If they're right, then our theories of the cosmos might be due for an overhaul. One speculation is that alpha is changing over time because of now-unknown alternate dimensions. As these hidden dimensions change shape, they change the fine structure constant.
But skeptics, citing observations that contradict the claim that alpha is changing, are plentiful -- and even the pro-change claimants are being cautious, partly because there's so much at risk. The notion that the laws of physics are eternal and unchanging is one of the ground-floor assumptions of everyday life -- when you drop a ball, for example, you expect it to fall, not to rise -- and no one wants to abandon that assumption unless they've got compelling reasons.
"We are claiming something extraordinary here," acknowledged astrophysicist Michael Murphy of Cambridge University in England, one of the scientists who reported possible evidence of a change in the fine structure constant at a scientific conference earlier this year. "And the evidence, though strong, is not yet extraordinary enough."
At another science conference, a group of Berkeley, Calif., scientists reported that alpha is not changing, based on their independent analysis of light from galaxies.
Murphy defends his observational technique as more precise than that of critics. As he reported recently, his latest observations have "a precision of 1 in a million. So it's about a factor of 30 better" than the technique deployed by critics, he said.
The critics disagree. They say that their observational technique is relatively simple and, thus, yields pretty unambiguous results, whereas Murphy's technique is an especially complex one that is vulnerable to all kinds of "systematic errors," in scientific lingo.
In short, what's brewing is a dandy little scientific controversy. It's one in which, paradoxically, very much depends on very little -- that is, in which unimaginably slight variations in measurements could alter our understanding of the whole universe.
The idea that nature's laws change over time was proposed in the 1930s by one of the titans in the history of physics, Paul Dirac of England. According to Dirac's large-numbers hypothesis, the force of gravity changed over time. Others modified his thesis to argue that the fine structure constant is, in fact, inconstant.
Twenty-one years after Dirac's death, his theory still hasn't been proved.
"These are very adventurous ideas -- and it's always healthy to challenge the things that 'everybody knows,' " says one of the nation's most distinguished astronomers, Robert Kirshner of Harvard. "I would be very surprised if there are measurable changes in the fine structure constant."
But, referring to the 1990s discovery of dark energy, a mysterious cosmic force that counteracts the force of gravity and causes the universe to expand faster over time, he added, "I was also very surprised that the 'cosmological constant' isn't zero. In any case, the burden of proof is on the person making an extraordinary claim.

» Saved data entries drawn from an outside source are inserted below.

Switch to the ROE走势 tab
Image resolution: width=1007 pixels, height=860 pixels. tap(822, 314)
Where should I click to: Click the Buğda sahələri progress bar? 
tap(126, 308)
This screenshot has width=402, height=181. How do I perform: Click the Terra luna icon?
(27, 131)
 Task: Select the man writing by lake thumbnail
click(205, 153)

The rest of us are skeptical, but our minds are open to convincing evidence."
In mid-April, noted physicist-author Lee Smolin of the Perimeter Institute in Waterloo, Ontario, heard Murphy present his latest findings.

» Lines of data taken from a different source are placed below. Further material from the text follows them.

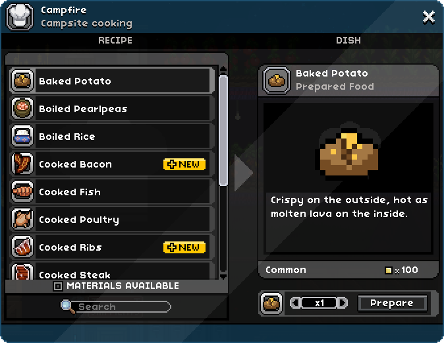
Task: Click the recipe list scroll-down arrow
Action: (223, 276)
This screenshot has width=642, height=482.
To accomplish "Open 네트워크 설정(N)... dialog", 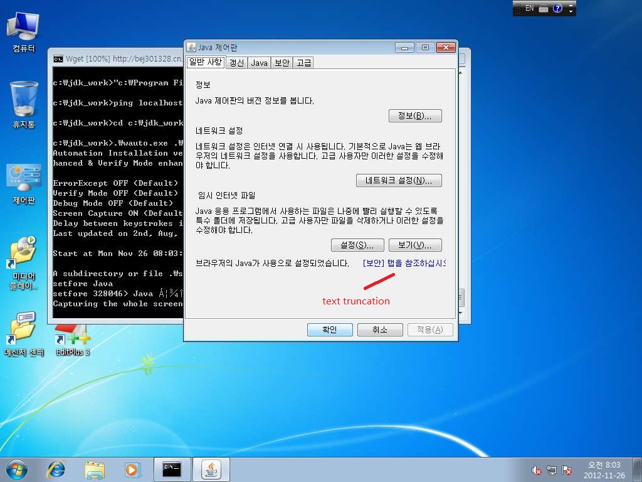I will [x=399, y=181].
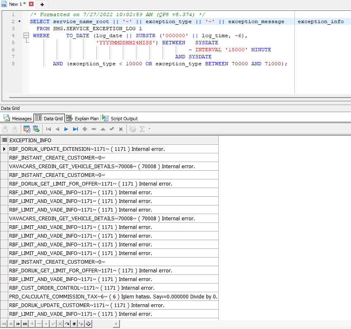
Task: Close the New 1 editor tab
Action: tap(31, 4)
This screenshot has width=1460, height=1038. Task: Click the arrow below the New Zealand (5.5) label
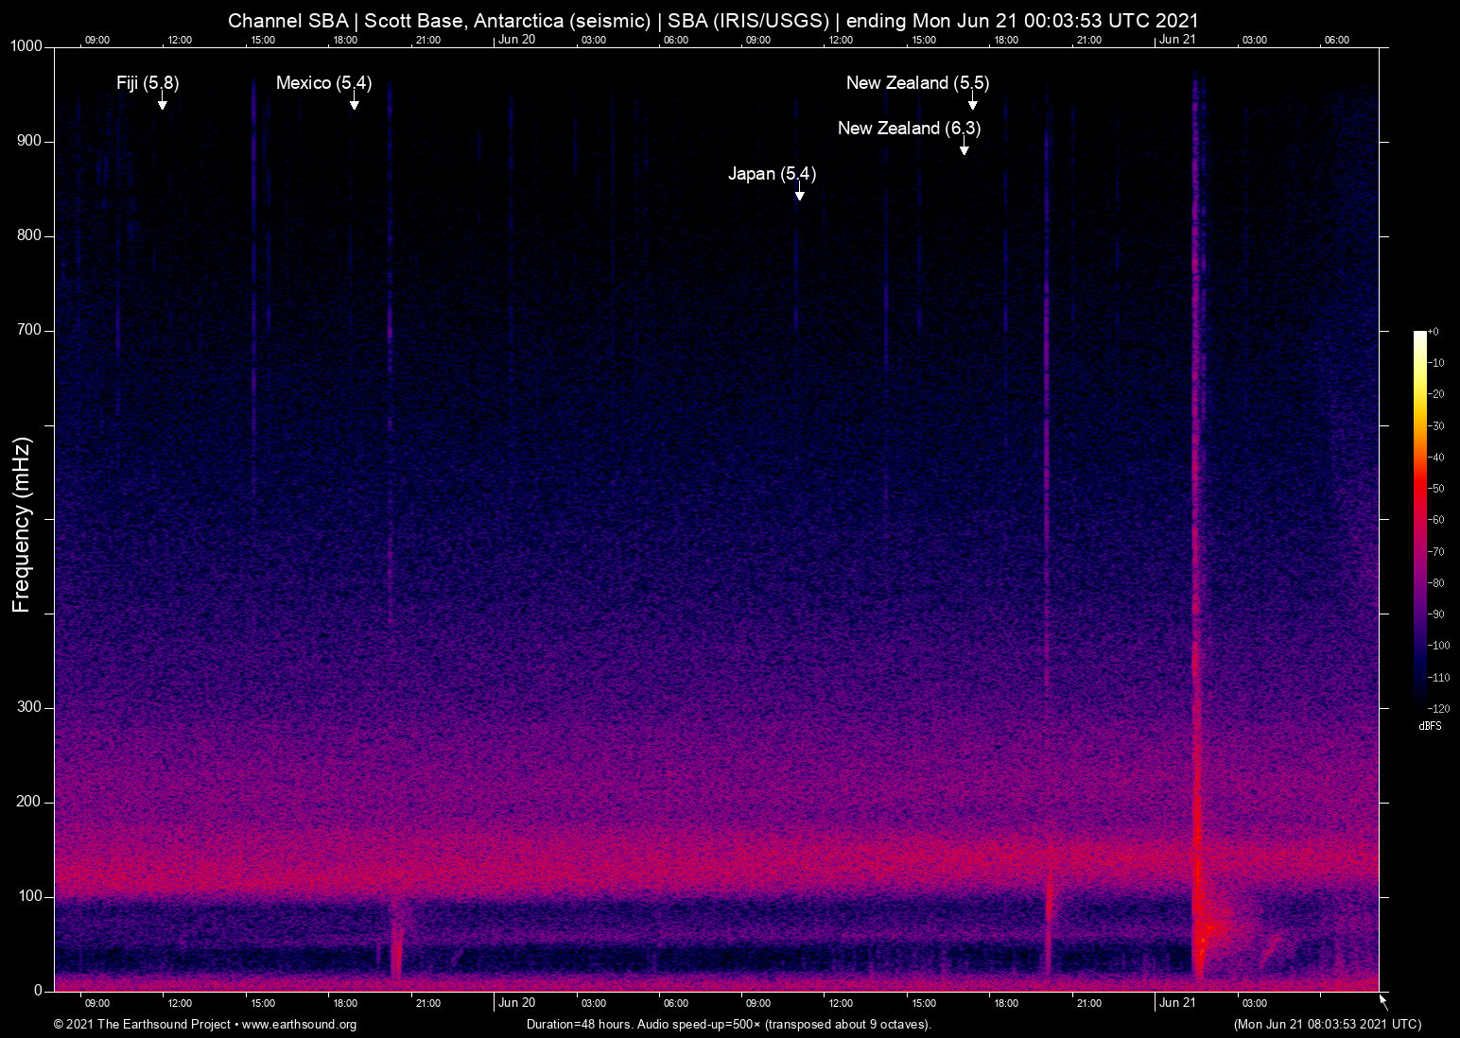[x=972, y=101]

It is too soon to tell if the fine structure constant is changing, Smolin said in an e-mail. "It is a very hard measurement, and there are many possible sources of error." At the same time, he wrote, "I would not be surprised if the measurement is right. . . . (I have) a nervous feeling that we have become too complacent (in cosmology), having gone too long without a shocking new experimental discovery."